TASK TO COMPLETE —
Your answer should be only the lines below from the one with "Instruction: Toggle the" to the one with "The width and height of the screenshot is (644, 364).", repeated exactly, ends included.

RECORDS —
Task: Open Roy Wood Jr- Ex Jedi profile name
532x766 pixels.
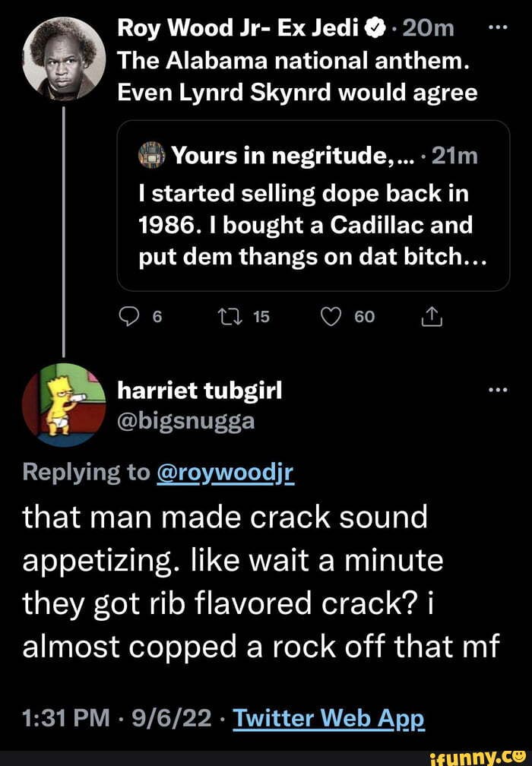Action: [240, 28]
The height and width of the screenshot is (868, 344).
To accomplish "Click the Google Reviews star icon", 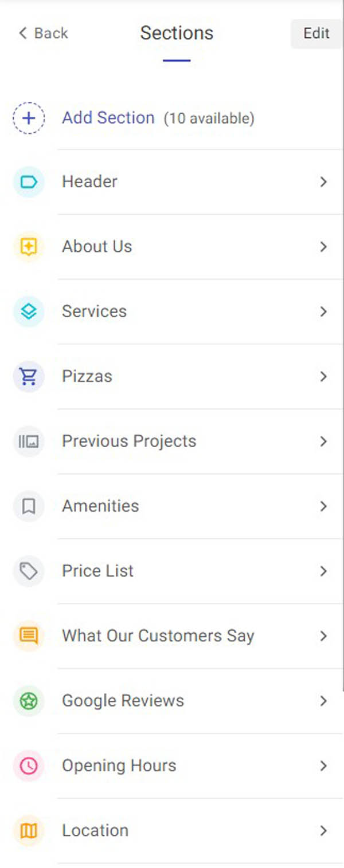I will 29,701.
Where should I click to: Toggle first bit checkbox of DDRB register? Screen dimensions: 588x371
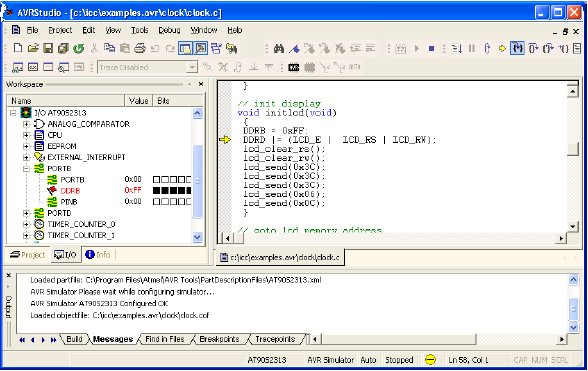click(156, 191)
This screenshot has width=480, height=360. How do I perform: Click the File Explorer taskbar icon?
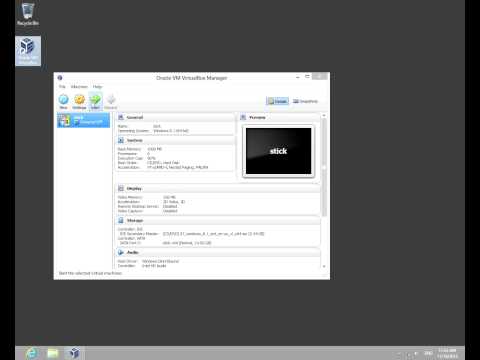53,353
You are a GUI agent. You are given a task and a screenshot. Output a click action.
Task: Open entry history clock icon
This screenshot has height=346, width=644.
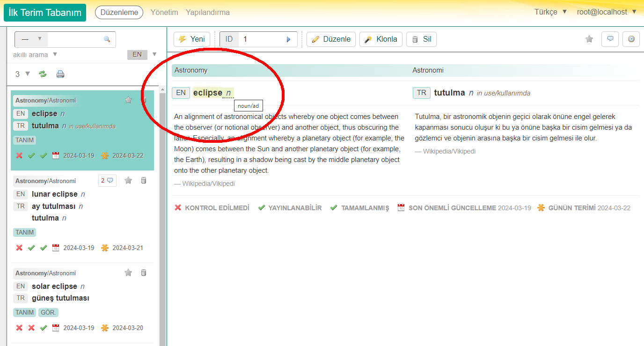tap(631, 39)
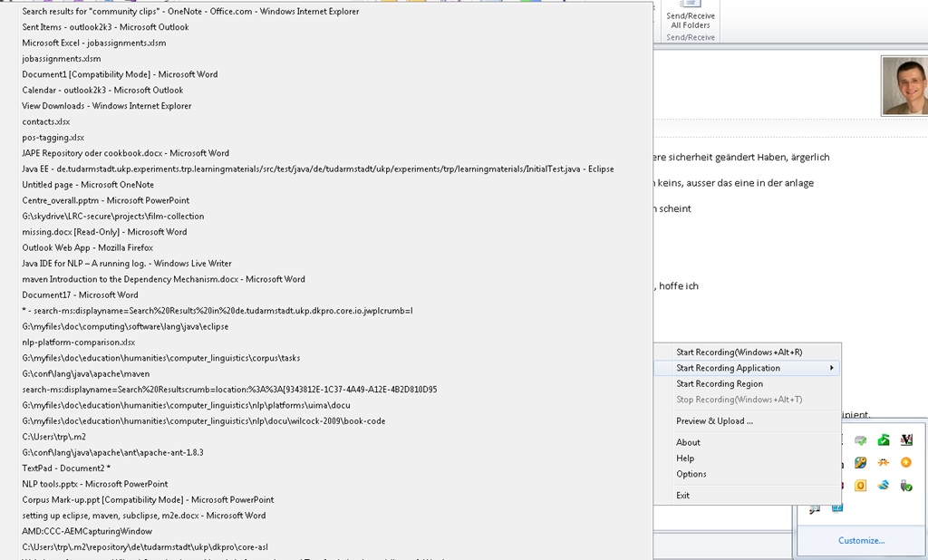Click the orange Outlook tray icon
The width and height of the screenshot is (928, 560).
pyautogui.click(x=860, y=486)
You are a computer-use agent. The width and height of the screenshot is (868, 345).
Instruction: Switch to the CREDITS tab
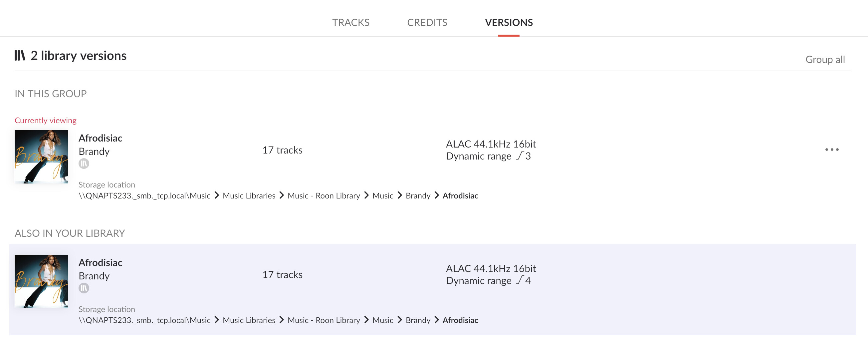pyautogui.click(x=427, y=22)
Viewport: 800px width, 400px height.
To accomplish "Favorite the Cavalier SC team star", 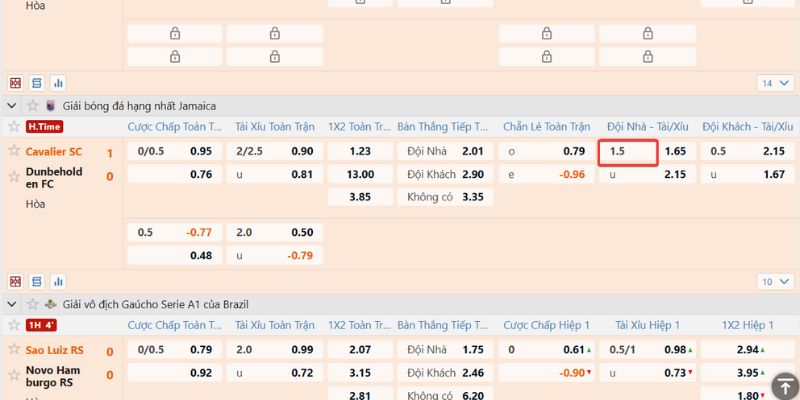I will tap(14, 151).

--

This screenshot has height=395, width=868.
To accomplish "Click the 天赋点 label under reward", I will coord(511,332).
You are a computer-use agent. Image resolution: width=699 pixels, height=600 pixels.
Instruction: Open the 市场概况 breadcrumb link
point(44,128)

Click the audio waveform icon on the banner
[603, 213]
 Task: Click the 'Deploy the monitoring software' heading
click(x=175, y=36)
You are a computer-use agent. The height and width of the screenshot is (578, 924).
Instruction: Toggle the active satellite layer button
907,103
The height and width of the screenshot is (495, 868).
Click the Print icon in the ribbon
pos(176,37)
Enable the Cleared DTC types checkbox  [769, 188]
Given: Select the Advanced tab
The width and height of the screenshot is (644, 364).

YOUR SOLUTION —
Instruction: Toggle the active satellite layer button
907,103
The height and width of the screenshot is (495, 868).
Click the Print icon in the ribbon
pos(176,37)
Enable the Cleared DTC types checkbox  [769, 188]
Given: Select the Advanced tab
The width and height of the screenshot is (644, 364).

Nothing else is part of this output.